What the performance of LIC reveals about India’s economy

Photo: Reuters
Photo: Reuters


Pure life insurance policies were always hard to sell but a slowdown has slowed market penetration

The initial public offer (IPO) of Life Insurance Corp (LIC) of India opens on 4 May. This is India’s biggest ever IPO and is an offer for sale through which the central government will sell a 3.5% stake in the company and earn around 21,000 crore.

Buried deep in the 663-page red herring prospectus (RHP) is an interesting fact. India’s insurance penetration has fallen from 4.4% in 2010 to 3.2% in 2020. This refers to total insurance premiums paid during the year as a percentage of gross domestic product (GDP). The RHP attributes this fall to “a slowdown in economic growth and in the insurance business due to regulatory changes".

Let’s first talk about regulatory changes. As the RHP points out: “The Insurance Regulatory and Development Authority of India (Payment of Commission or Remuneration or Reward to Insurance Agents and Insurance Intermediaries) Regulations, 2016, limits our ability to incentivise our insurance intermediaries… by imposing limits on the payment of commission." The Insurance Regulatory and Development Authority (IRDA) is the sector’s regulator. These intermediaries are mostly individual agents, corporate agents, insurance brokers, bancassurance partners, etc.

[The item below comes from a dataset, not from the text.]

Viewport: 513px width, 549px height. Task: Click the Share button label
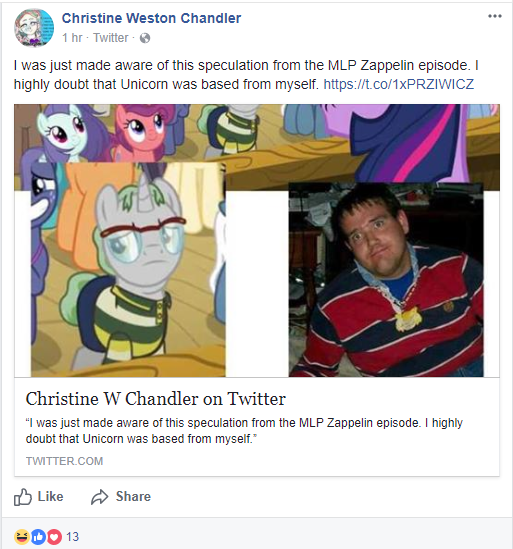133,496
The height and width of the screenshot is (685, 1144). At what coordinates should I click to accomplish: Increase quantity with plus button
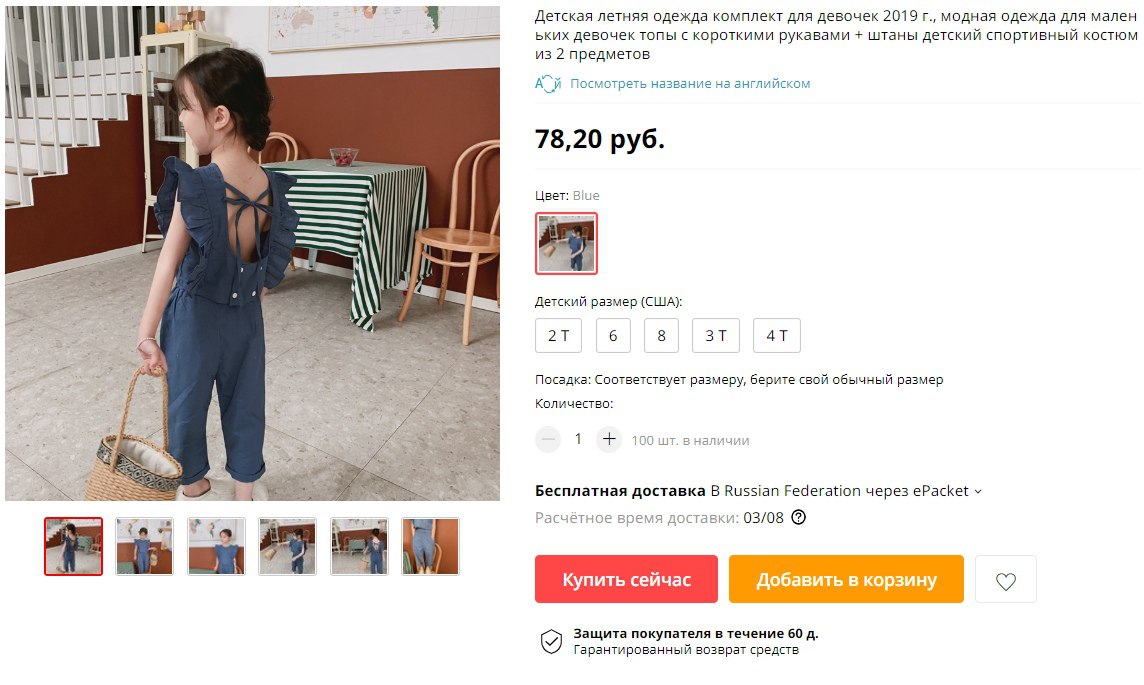tap(609, 440)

In the years up to 2016, insurance companies were allowed to pay huge commissions to agents. This led to misselling and the IRDA had to cap commissions. This consumer-friendly move has hurt LIC, which tells us that insurance remains a push product which needs to be sold by agents and is not something people typically buy on their own. Unless this changes, Indian insurance penetration is likely to remain low.

In fact, actual penetration might be even lower, simply because what gets sold in the name of insurance are largely investment plans. LIC sells very little term insurance or the purest form of it, where a nominee is paid a sum assured in case of the policyholder’s death. From April 2021 to December 2021, the first nine months of last fiscal, new business premium coming in from term insurance stood at 1.5 billion or around 0.42% of overall new individual business premium coming in. In 2020-21, it was at 0.34%. Other forms of life-insurance policies are largely investments mixed with some cover (‘savings policies’ as they are called).

As LIC’s RHP points out: “Due to the higher share of savings than protection in life insurance premiums… actual protection provided by insurance… would be much lower compared with even other developing markets." Also, the per capita premium (or insurance density) in India was at $59 in 2020. Hence, “insurance density in India remains very low compared with other… emerging market economies."

One reason for this lies in the fact that buying insurance in India is very closely linked to saving taxes. This association is so strong that the minds of most people seem not to register the actual need of buying term life insurance for the sake of protecting their future. Of course, term insurance has a lower premium and that automatically means lower commissions for agents in absolute terms. Hence, they have little incentive to sell them. There is no separate tax deduction available for term insurance, limiting its demand.

The other reason attributed by LIC’s RHP for poor insurance penetration is the economic slowdown. Economic conditions in 2020-21 can be attributed to the covid pandemic. Nonetheless, India’s economy was slowing down even before that. Between 2016-17 and 2019-20, the economy grew by 18% in real terms adjusted for inflation. In a similar period before that, it grew 26%. As the latest Reserve Bank of India (RBI) Report on Currency and Finance points out: “Following a consumption-led brief boom during 2014-17, the economy eventually entered a phase of slowdown from 2017-18 onwards, with GDP growth moderating for eight successive quarters." This also explains disappointing insurance penetration in the country.

How does the future look? As the RBI Report points out: “India is expected to overcome covid-19 losses in 2034-35." As several other economic indicators show, India’s not so well-to-do have had to face a bulk of these losses.

How does this impact LIC? Calculations made from data presented in LIC’s RHP suggest that from April to December 2021, the company sold 71.8% of the country’s new individual policies. But it gathered only 43.2% of the new business premium. Similarly, in 2020-21, it had sold 74.6% of the total new individual policies in the country but gathered only around 49.4% of the new business premium.

This means two things. One is that the well-off in Indian society buy larger insurance policies, involving the payment of bigger premiums, from private companies. Two, it also means that the sections of society which LIC largely caters to are in some financial trouble and hence are not in a position to buy life insurance policies like earlier.

To conclude, all this suggests that insurance penetration in the country is not going to go up quickly. The under penetration of insurance is one reason being offered by stock-market brokers to nudge investors into investing in LIC’s IPO. Interestingly, India’s insurance penetration for April to December 2021 stood at an even lower 2.7%, and the chances of this problem continuing are on the higher side.

Vivek Kaul is the author of ‘Bad Money’.